Albümün soundu ise oldukça temiz ve dinleyenleri hiçbir şekilde rahatsız edecek bir öğe barındırmıyor. Şarkılarda var olan her enstrümanın sesini gayet güzel bir şekilde duyuyorsunuz. Klavyenin oldukça etkin bir şekilde kullanılmış olması, yaratılan dramatik atmosferin en büyük nedenlerinden birisidir. Sizlerin gözlerini doldurmak için yazılmış bir sürü şarkı var bu albümde. Fakat benim gözlerim dolmadı. Acaba ruhsuzun teki miyim ben? Yok, yok değilim. Öyle olsaydım beni ağlatan birçok albüm de olmazdı. Bu üç diskten oluşan albümün en iyi bölümü benim için kesinlikle son bölüm olan “Despair”. Burada nihayet biraz Metal duymaya başlıyorsunuz. Kaldı ki temposundan dolayı ben “Skepticism”in albümlerinden birini dinliyormuşum hissine kapıldım. Mikko’nun burdaki brutal vokal performansı ise beğenimi kazandı. Songs from the North I, II & III son bölümle benim gönlümü kazandı desem yeridir.

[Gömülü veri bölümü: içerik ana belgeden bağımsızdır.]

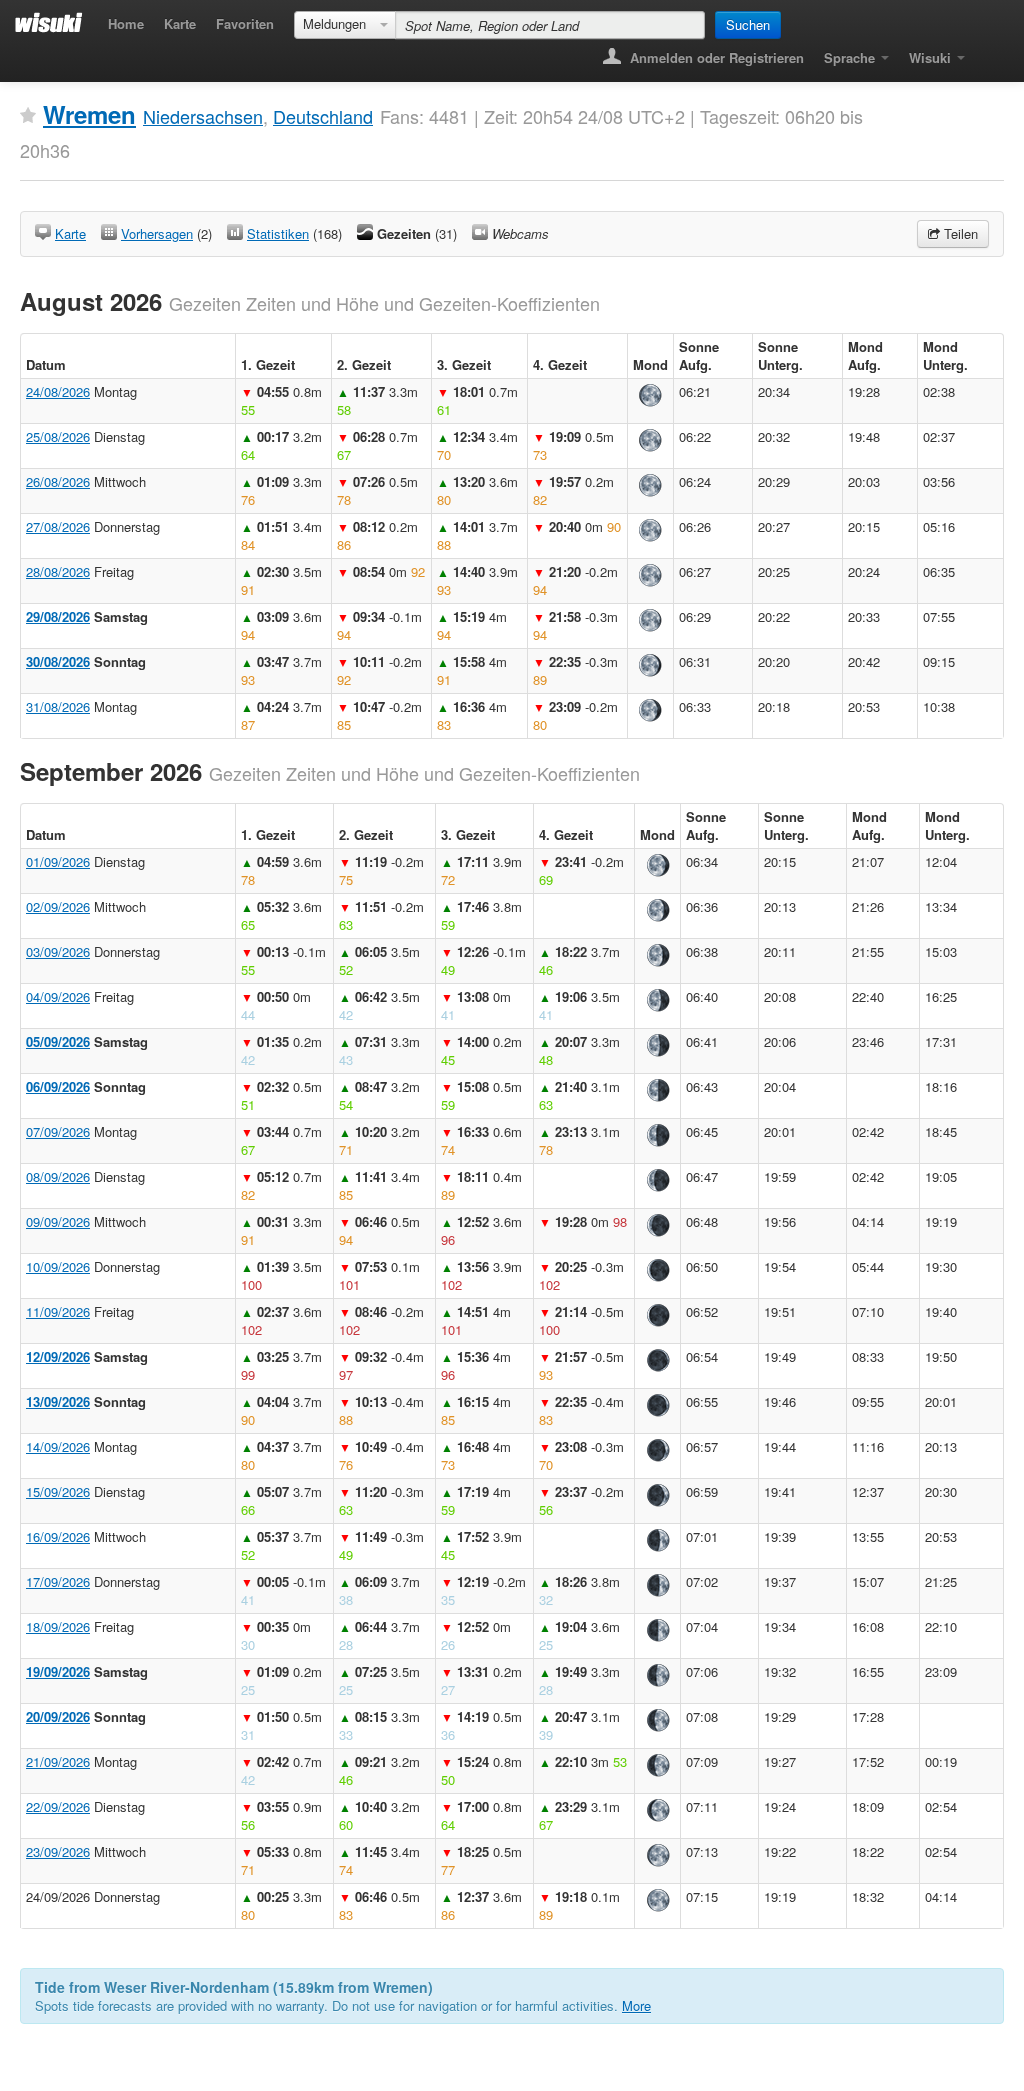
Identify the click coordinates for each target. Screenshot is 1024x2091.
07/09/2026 (58, 1131)
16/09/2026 (58, 1536)
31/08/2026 (58, 706)
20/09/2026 (58, 1716)
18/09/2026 (58, 1626)
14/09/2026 (58, 1446)
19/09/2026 (58, 1671)
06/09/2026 (58, 1086)
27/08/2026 (58, 526)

Evet, dostlarım eğer sizlerde bir şeyler okurken kısık sesle arkada bir şeylerin çalmasını istiyorsanız, Songs from the North I, II & III sizin için ideal bir seçim olabilir. Zira ben de bu albümü öyle dinlemeyi tercih ediyorum. Bir başka yazıda görüşene dek hoşça kalın!